フォトエッセイ『最初に秋を感じた日』より。牧草地から眺めた八ヶ岳連峰の風景

アラスカをテーマに活動を続けた写真家・星野道夫氏に惹かれ、写真家を志した松村誠さん。現在は、八ヶ岳に自身の写真事務所「フォレスト」を立ち上げ、『いのちを生きる』というテーマのもと、建築撮影やポートレイト、料理写真など幅広いジャンルで活動しています。山梨の家づくりや暮らしにまつわる書籍、八ヶ岳の生活の中で目にした光景をまとめたフォトエッセイは、読む人の心を優しく包み、新たな視点や生きるヒントを投げかけてくれます。

実は、松村さんはこの地でキリスト教の牧師として地域の方々と深く関わってきました。
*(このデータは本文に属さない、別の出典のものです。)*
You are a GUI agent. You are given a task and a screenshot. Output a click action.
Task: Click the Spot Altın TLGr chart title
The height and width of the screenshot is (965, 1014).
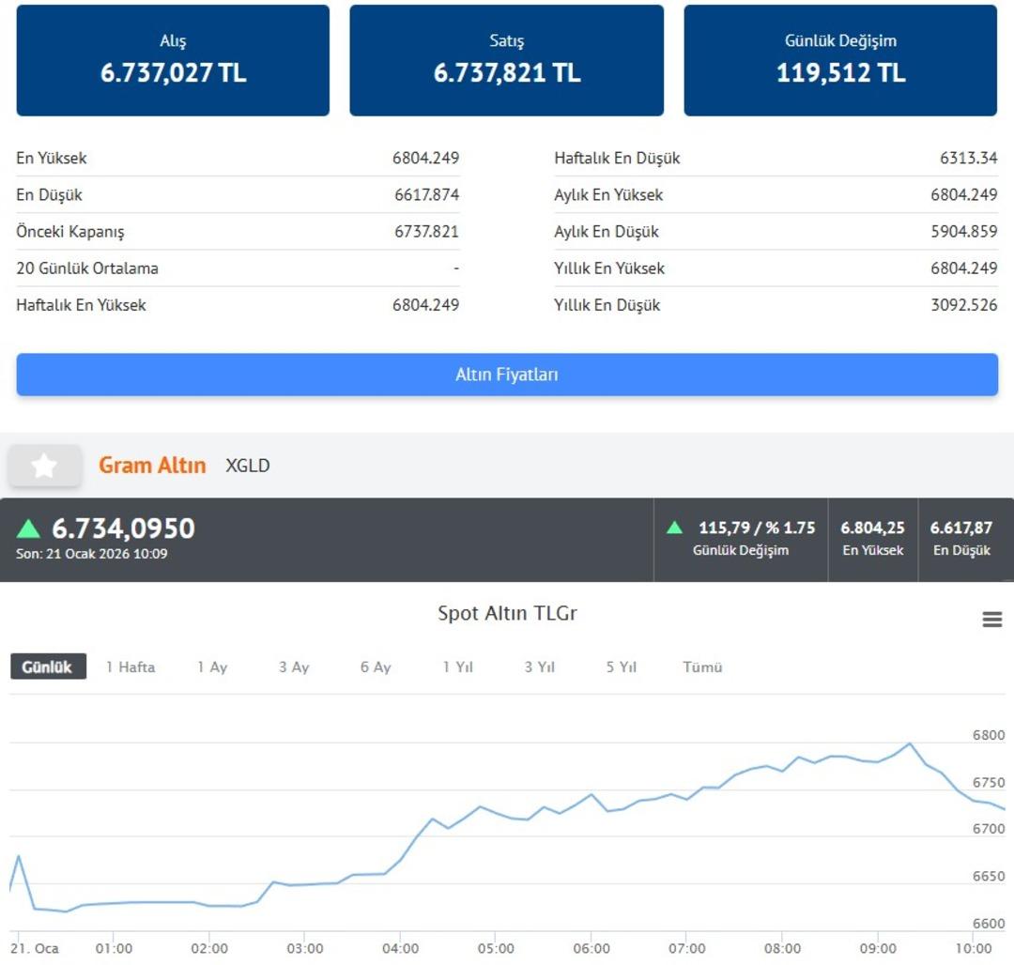pyautogui.click(x=507, y=614)
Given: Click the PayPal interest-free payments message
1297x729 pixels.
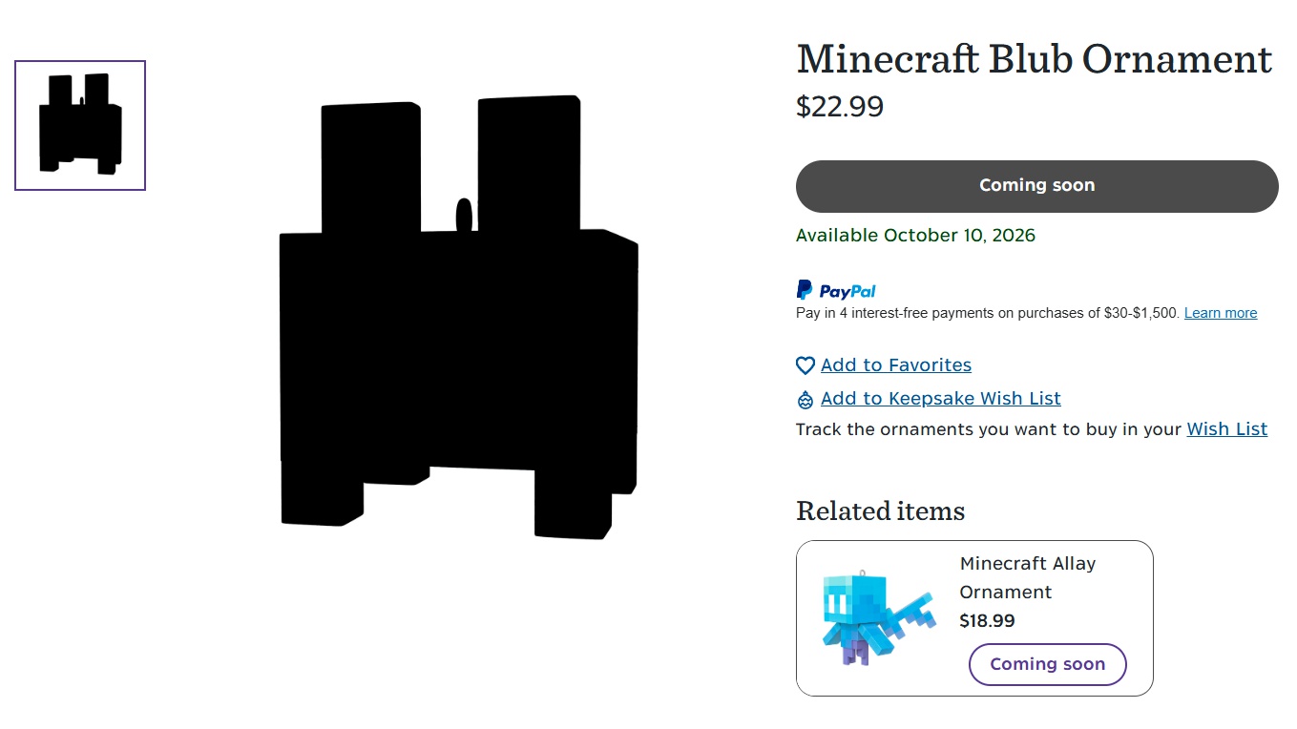Looking at the screenshot, I should [x=988, y=313].
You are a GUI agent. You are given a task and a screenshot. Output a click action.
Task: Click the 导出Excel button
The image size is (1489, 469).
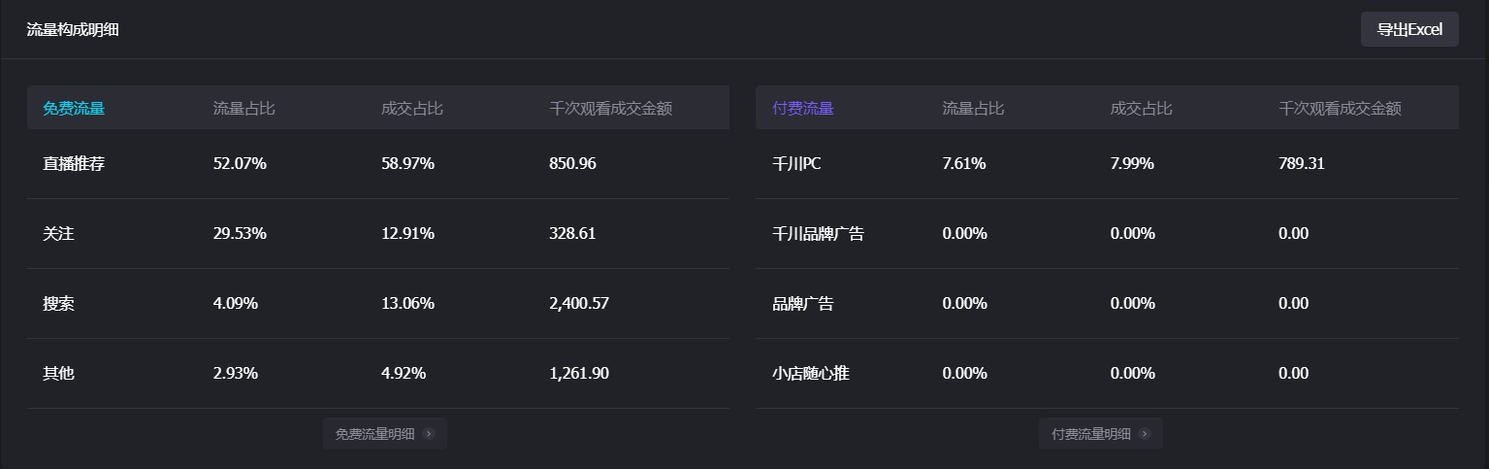[1409, 29]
そのきっかけとなったのが、北極圏アラスカの撮影体験なのだとか。過酷な自然の中で自らと向き合い、行き着いたのは大自然への畏敬の念でした。

いくつもの出会いや別れ、不思議な運命を歩みながら辿り着いた八ヶ岳で、森や林の中に息づく「いのち」の尊さを、アーティストとして伝え続ける松村さんを取材しました。

学生時代、ある教授との出会いが人生の分岐点に

日本を代表する名泉地、自然豊かな群馬県・草津温泉に生まれた松村さんが、ここ八ヶ岳に移住したのは1998年のこと。

「転勤がきっかけです。実は私はキリスト教の司祭でして、山梨県北杜市にある教会に牧師として派遣され、この地にやって来ました。祖父も父も司祭だったのですが、若い頃は司祭になることは考えておらず、東京の大学で経済学を学びました。大学3年の時、ある教授のゼミに参加したことが、人生の分岐点となりました」

大学時代の松村さん。将来は「自然」と関わりながら生きていきたいと考えて、砂漠研究の第一人者、小堀ゼミでゼミ長を務めた

それは、沙漠研究の第一人者として知られる小堀巌教授との出会いでした。もともと東大の教授を務めた小堀先生のゼミで、ゼミ長を任された松村さん。サハラ砂漠やアフリカ、ナイル河の文化などに関する著書も多い小堀教授の影響で、自分も将来は「自然」と関わりながら生きていきたいと考えるようになったと言います。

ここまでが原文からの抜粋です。